Uber and Waymo run robotaxis together in three US cities. In London, they are about to face off.

Uber just opened a wait list for riders who want a self-driving ride. The partner behind it is not Waymo.

Uber's London Play

Uber's robotaxi partner in the UK is Wayve, a British self-driving startup. Riders can opt in through their app settings.

That opt-in raises the odds of getting matched with one. And it costs no more than a normal ride.

Don't want a driverless car? You can wave it off and wait for a human driver.

Uber showed off the car too. It is a black Ford Mustang Mach-E that runs Wayve's tech.
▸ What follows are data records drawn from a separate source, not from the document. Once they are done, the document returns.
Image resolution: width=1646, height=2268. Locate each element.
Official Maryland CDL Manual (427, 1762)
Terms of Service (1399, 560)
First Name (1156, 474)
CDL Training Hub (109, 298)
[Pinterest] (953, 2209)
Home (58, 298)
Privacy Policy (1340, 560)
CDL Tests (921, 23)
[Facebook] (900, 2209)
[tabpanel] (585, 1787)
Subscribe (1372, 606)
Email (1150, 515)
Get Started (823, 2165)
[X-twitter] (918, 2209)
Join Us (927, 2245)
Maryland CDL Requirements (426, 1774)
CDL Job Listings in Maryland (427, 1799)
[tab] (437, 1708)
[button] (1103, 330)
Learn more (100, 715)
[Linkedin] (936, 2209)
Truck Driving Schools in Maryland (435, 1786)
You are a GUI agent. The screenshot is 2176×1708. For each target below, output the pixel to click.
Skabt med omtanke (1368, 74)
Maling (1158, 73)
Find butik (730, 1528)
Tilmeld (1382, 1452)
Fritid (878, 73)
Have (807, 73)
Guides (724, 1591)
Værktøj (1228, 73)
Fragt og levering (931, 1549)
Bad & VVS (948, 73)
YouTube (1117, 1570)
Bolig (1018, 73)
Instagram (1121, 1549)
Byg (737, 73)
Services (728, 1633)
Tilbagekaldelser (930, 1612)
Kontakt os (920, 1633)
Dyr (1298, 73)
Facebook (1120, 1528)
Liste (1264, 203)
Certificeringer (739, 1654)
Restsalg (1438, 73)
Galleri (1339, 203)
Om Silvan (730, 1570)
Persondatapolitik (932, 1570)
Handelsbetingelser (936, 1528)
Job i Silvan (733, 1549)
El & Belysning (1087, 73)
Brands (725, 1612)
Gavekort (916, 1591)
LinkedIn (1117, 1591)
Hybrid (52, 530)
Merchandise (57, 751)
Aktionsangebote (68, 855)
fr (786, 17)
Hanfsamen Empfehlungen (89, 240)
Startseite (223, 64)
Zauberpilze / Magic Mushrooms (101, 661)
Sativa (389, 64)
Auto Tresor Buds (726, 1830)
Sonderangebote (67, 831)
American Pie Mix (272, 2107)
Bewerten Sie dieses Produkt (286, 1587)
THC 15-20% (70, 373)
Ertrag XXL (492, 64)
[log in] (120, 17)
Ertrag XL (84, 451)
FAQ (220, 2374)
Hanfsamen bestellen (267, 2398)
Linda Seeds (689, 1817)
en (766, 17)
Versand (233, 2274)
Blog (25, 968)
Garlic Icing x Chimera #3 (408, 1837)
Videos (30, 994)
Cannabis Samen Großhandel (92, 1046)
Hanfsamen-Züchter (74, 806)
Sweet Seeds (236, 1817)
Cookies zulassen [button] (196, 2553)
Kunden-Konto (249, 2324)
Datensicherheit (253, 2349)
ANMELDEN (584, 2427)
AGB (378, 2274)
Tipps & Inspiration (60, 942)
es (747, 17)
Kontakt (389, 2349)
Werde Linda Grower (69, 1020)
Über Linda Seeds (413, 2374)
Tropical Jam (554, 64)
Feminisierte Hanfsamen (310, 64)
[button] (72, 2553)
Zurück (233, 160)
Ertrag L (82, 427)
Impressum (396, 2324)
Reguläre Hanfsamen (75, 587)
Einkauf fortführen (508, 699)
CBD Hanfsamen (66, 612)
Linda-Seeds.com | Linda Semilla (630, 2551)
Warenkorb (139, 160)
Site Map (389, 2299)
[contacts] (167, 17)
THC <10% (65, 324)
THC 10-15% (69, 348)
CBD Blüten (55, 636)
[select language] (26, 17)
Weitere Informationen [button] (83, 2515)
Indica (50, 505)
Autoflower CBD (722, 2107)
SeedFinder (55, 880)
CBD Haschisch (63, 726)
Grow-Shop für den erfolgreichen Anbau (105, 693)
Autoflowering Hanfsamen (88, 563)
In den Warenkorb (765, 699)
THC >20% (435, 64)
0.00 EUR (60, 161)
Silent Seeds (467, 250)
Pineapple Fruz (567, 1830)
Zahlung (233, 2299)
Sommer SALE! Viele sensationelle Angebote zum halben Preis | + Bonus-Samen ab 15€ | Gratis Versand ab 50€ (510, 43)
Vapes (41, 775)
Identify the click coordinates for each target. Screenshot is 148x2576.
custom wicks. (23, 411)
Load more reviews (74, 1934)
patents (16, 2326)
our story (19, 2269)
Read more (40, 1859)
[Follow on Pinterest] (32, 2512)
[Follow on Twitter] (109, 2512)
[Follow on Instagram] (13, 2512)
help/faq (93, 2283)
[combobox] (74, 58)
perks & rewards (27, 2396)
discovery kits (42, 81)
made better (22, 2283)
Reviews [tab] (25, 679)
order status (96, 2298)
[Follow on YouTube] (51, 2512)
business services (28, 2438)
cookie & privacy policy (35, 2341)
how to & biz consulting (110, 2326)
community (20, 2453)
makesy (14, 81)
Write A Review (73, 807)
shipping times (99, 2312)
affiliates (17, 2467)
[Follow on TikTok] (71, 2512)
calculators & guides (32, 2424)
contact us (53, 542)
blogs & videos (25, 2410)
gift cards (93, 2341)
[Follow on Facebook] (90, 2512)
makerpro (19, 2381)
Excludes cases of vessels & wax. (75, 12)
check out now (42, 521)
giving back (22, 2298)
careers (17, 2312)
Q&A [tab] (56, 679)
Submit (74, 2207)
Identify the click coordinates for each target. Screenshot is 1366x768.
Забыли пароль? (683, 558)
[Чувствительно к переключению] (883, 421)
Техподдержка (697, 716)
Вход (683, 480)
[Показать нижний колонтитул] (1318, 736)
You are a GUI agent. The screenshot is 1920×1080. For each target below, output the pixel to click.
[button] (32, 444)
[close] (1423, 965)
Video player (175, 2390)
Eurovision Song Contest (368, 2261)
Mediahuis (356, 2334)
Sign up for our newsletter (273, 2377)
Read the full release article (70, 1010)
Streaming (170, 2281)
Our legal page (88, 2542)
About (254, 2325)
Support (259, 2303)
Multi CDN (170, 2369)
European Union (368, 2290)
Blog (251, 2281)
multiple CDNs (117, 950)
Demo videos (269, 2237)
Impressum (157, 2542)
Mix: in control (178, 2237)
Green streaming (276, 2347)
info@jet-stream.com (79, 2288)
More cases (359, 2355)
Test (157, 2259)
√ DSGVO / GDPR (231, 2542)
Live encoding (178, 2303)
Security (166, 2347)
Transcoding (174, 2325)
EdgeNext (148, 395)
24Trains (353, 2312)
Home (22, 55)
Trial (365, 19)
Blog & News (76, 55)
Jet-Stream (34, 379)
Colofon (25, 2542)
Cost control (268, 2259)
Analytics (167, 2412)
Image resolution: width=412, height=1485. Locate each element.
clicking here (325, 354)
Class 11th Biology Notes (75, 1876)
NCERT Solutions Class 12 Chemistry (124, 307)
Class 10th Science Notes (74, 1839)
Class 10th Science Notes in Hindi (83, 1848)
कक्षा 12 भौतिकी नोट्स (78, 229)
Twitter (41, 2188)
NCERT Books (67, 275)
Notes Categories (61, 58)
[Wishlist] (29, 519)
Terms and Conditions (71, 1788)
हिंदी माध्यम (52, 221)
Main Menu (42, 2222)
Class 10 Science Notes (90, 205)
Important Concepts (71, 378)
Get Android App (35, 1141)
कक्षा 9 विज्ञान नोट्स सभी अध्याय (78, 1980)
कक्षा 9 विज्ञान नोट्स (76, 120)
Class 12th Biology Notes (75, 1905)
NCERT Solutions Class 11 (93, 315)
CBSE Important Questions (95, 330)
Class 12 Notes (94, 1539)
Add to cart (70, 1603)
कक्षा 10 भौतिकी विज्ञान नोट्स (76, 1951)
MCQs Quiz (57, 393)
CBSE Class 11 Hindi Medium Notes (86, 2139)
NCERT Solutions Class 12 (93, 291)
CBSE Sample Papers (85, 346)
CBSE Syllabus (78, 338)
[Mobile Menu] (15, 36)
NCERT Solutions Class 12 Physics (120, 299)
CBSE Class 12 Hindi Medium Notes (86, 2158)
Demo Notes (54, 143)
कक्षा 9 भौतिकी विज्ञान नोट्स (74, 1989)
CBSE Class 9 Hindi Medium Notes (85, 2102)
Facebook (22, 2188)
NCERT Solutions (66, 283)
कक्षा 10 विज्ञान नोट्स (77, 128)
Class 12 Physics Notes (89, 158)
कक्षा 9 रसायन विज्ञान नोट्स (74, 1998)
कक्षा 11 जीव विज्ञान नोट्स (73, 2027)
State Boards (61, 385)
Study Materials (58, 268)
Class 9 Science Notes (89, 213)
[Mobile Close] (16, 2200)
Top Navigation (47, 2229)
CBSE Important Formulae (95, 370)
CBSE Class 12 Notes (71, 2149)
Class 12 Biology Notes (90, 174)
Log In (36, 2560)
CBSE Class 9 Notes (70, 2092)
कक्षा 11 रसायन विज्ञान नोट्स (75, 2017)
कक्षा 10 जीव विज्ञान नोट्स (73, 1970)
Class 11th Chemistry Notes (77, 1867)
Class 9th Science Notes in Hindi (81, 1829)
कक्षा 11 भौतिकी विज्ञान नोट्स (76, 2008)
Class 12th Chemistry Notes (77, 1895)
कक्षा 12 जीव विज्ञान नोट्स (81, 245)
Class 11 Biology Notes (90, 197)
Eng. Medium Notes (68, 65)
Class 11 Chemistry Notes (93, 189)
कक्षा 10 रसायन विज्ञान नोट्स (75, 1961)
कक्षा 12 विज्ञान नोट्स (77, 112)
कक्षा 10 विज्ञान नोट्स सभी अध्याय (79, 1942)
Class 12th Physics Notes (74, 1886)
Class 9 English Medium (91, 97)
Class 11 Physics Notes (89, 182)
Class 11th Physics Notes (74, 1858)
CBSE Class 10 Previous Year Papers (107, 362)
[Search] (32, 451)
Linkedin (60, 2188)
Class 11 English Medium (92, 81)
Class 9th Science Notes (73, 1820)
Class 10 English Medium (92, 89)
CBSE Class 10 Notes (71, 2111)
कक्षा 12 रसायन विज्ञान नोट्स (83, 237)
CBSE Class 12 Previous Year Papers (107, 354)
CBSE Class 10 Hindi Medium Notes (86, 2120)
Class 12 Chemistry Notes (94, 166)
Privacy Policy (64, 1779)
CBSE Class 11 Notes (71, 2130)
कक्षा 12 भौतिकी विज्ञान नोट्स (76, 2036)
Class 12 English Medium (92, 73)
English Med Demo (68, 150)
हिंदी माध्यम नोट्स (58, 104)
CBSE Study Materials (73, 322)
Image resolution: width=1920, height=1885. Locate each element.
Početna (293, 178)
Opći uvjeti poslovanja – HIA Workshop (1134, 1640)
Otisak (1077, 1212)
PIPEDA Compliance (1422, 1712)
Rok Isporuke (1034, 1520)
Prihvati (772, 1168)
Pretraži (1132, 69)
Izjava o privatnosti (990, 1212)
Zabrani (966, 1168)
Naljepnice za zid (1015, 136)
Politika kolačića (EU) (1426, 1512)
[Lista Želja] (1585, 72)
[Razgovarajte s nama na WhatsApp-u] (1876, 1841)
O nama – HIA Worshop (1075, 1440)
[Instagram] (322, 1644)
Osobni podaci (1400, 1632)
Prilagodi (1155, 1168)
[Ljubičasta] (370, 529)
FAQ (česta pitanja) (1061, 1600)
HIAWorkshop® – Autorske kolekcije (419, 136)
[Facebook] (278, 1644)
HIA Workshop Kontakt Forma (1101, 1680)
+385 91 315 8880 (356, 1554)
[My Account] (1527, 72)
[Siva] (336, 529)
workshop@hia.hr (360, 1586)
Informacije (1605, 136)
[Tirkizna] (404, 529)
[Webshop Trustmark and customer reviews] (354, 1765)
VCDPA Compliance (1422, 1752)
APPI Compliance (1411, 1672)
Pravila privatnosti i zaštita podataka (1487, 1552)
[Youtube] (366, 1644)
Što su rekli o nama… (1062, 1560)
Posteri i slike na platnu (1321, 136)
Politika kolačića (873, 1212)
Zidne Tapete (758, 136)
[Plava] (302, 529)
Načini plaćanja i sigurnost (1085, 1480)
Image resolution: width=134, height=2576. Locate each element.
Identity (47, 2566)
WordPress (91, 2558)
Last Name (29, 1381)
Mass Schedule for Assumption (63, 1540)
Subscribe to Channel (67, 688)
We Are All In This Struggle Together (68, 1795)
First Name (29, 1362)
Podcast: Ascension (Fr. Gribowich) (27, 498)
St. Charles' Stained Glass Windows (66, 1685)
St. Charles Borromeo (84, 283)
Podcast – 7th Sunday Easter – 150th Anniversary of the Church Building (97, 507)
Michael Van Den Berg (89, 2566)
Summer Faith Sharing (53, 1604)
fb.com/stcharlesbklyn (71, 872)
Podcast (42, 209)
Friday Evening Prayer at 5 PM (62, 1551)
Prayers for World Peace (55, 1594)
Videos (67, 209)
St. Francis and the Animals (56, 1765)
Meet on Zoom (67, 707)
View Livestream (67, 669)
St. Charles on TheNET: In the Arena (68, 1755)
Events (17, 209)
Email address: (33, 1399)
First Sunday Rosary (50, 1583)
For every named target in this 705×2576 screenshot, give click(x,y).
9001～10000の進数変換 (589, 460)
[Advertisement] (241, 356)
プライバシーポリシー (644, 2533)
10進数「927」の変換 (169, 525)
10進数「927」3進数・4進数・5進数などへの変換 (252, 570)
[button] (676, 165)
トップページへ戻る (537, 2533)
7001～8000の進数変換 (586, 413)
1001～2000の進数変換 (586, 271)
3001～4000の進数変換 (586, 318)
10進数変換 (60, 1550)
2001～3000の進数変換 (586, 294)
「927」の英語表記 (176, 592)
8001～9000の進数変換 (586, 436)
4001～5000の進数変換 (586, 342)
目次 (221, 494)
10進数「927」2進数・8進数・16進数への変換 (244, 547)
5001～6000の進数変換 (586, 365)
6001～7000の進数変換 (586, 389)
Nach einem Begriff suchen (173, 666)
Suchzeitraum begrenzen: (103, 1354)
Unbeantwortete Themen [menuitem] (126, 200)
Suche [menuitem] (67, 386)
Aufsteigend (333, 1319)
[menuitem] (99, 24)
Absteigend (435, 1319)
The screens inside handle 64 languages. Early rides will still keep a safety driver behind the wheel.

There is no launch date yet. Uber says it is coming in a few months, once UK rules allow it.

The firms turning self-driving cars into real businesses are worth a look. We cover moves like this each morning in Market Briefs, which comes with a free investing masterclass when you join.

Uber And Waymo's US Partnership

Here is what makes this odd. Uber and Waymo are partners back home.

In Austin and Atlanta, you can only catch a Waymo through the Uber app. So the two share riders in the US.

But Waymo has been testing in London since April. It runs about 100 of its own self-driving Jaguars across the city.

The two first teamed up in Phoenix back in 2023. They have shared riders since, even as they drift apart in other ways.

So the same two firms are now lining up to compete. Their bond has looked shaky for a while.

Uber's tech chief even posted a clip that called a Waymo's driving "scary." That is not how you treat a partner.

Uber's Bigger Bet

Uber has spread its bets wide. It has backed more than a dozen self-driving firms, with Wayve as the biggest.

In February, Wayve raised $1.2 billion. Uber came back in as an investor.

That deal could grow to $1.5 billion. The extra $300 million is tied to putting robotaxis on the road in London.

Uber has also set up two new units for this push. One, called AV Labs, works on data.

The other, Uber Autonomous Solutions, runs the day-to-day. Both aim to grab share in a young, fast market.

Think of it like funding a rival's challenger in one city. Meanwhile, you still split the bill with that rival in another.

What To Watch

The showdown has one speed bump: rules. The UK is still writing its self-driving laws.

It opened a test program in May. The transport team plans to learn from that program first.

Whatever it learns will shape the final rules. Until then, both Uber and Waymo are stuck at the curb.